Marquis Harrison Allegedly Drank, Took Ecstasy, Smoked Weed Before Crash Killing Marciea Adkins

A two-sport athlete and honors student at the acclaimed Urban Prep Charter Academy has been charged as an adult with murder and other crimes after a car crash that killed a veteran police dispatcher.

Marquis Harrison, 16, is in custody after the Sunday morning wreck that killed Marceia Adkins, who was on her way home from a shift at the 911 center just after 6 a.m.

Adkins, a 42-year-old who had worked at the city's Office of Emergency Management and Communications for just shy of 15 years, was described by her coworkers in a statement as "the nicest, most positive person you would ever want to meet."

Police have put together a picture of how they believe the accident that killed her took place. According to the Chicago Tribune, Harrison was at a party drinking vodka, smoking marijuana and taking ecstasy. Early in the morning hours, he allegedly saw the driver of a Range Rover get out of his car to feed a meter, and jumped in the car, speeding off and violating all manner of traffic laws.

He was stopped by police near Goose Island, but during the stop nearly ran over the officers before driving away.

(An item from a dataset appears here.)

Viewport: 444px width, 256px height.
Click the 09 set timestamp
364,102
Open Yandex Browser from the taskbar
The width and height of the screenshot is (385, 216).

Not far from there, at the corner of Armitage and Hoyne in Bucktown, Harrison ran through a stop sign, slamming into Adkins' car and sending it careening into a fire hydrant. The Chicago Sun-Times writes that Harrison then kept driving after that accident before colliding with a parked car, which went flying through a brick wall. He then attempted to flee pursuing officers on foot before being detained.

Adkins had to be extracted from her car and taken to Illinois Masonic Medical Center, where she died from her injuries.

ABC-7 reports that police have decided to press adult charges against Harrison, including first-degree murder, felony burglary, DUI, and other traffic violations. He was due in bond court on Monday.

"All I know is that this lady got hit and it shouldn't have happened, and the person that messed up is the person that walked out of that," witness Teddy Vejar told the station. "So, that's all I know -- doesn't seem fair."

She is survived by her husband, a Chicago Fire Department dispatcher, and a daughter.